Possibly no better show will appear her than the Great Sun Brothers’ World’s Progressive Aggregation, which is scheduled for Glasgow, May 17. The traveling tented show is today America’s most poplar form of outdoor amusement and is a perennial favorite. It is a great big, first class exhibition, with many stunning new features, fine horses, strange animals and a host of foreign and American novelty displays. The largest tents ever erected in this town are employed by this show. New attractions include; trained lions, tigers, leopards, kangaroos, elephants, baboons, etc.
Dr. M. F. Biggers, formerly of Temple Hill, but for the past few years of Etoile, has taken a lease on the Alanson Trigg residence on Cleveland Ave., and will move with his family here. He has an office in the Richardson building, for the practice of his profession. Dr. Biggers is too well known here, as a fine physician and excellent gentleman to need commendation from us.
DEATH CALLS B. G. DICKINSON — Passing of one of Glasgow’s best citizens after long Illness
It is a sad duty we have of recording the death of Mr. Bartlett Graves Dickinson, which occurred at his home on Washington Street last Saturday, after a lingering illness of several months. He was 29 years of age, born and reared in Glasgow. He was the son of the Late Mr. William Dickinson, he belonged to one of the oldest and best know families in the county. Early in life he was married to Miss Lelia Rogers, daughter of Mr. and Mrs. Jo U. Rogers. She survives as do seven children varying in age from one to sixteen years.
Three cheers for Sgt. Collins of Camp Shelby. His letters to the Republican show what kind of blood is coursing through his veins and just enough grit like that will whip Kaiserisam off the face of the earth which is going to be done. We can almost see our boys marching home with “Old Glory”, the stars and stripes floating over their heads and the shouts of thousands of home folks almost echo in our ears.
The date for the opening of the Chautauqua this year, has been set up June 19 to 23. We are promised some specially strong attractions this year, among them being an address from Major Povah, fresh from the trenches, a very find patriotic thrift play and too, Montaville Flowers will give his great lecture on the future of our country after the war.
- E. Mansfield has been appointed colored county chairman of the Red Cross. He is a hustler and no better appointment could have been made.

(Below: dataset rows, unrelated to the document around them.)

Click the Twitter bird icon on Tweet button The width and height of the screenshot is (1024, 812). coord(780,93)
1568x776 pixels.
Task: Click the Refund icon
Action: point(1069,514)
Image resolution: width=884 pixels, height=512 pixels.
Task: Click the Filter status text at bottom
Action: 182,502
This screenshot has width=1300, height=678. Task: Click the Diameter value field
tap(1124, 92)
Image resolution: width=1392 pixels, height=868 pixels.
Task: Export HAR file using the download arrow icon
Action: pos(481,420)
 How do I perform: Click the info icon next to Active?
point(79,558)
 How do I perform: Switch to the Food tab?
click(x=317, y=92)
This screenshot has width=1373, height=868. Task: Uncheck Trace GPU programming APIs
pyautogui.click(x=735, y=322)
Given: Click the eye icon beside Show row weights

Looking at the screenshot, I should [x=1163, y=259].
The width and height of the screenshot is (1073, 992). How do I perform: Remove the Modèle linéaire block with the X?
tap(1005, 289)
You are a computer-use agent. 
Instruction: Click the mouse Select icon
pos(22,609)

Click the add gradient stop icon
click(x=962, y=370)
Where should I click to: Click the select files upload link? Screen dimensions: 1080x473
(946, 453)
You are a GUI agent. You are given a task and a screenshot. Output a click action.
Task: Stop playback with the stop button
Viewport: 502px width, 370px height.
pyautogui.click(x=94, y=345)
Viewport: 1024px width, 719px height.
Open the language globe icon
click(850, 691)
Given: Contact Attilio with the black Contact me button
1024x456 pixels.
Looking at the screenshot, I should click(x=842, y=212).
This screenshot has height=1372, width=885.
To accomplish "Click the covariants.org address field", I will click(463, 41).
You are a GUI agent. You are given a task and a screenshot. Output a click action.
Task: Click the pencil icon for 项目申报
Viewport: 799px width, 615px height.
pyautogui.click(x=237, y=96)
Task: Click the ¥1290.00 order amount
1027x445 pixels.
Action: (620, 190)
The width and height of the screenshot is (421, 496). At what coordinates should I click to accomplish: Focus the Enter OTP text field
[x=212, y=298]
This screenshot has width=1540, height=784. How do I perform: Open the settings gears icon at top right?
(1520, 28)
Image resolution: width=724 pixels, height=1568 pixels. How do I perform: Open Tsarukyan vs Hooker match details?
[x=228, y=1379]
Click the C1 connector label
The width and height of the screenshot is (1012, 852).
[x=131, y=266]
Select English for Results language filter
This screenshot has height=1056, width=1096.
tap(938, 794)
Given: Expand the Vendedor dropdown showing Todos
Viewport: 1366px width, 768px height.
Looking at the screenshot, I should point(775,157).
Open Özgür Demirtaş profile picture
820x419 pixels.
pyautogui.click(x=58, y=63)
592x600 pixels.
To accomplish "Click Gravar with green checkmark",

By having your old hats, Panamas, Milans and Felts, cleaned and reblocked. You can’t tell them from new when worked over by Tosella, the Hat Cleaner. I am sending them off each week. — Clarence Pace, Pace’s Shoe Store.
Mr. Will R. Lyons, county attorney of Hart County, and two years ago, Hart county’s representative in the Legislature, lied at a hospital in Louisville, a few days ago. He had served four years as Assistant Secretary of State, four years as postmaster at Horse Cave, and was an able attorney and useful citizen. The funeral will be held at the Methodist Church at Horse Cave and the burial followed in the cemetery at that place.
Edward Steele Edwards, the eighteen year old son of Mr. and Mrs. A. N. Edwards, of the Hiseville country, died several days ago, of relapse of measles and gravel. He was an unusually bright young man, and a model morally and otherwise, with the promise of a bright future.
Mr. Will Hill, for several yeas a driver for Mr. Strong Hill, who was recently discharged from the army on account of rheumatism, was reexamined here last week, and returned to service, and left here last week for Camp Taylor.
Mr. Jim Janes, was killed last week, with a 22 pistol. He is credited with killing himself, which may be true, but as no reason for such an act is known, and another fellow was with him at the time, there is some doubt about it. He was about 30 years old and leaves a wife and two small children.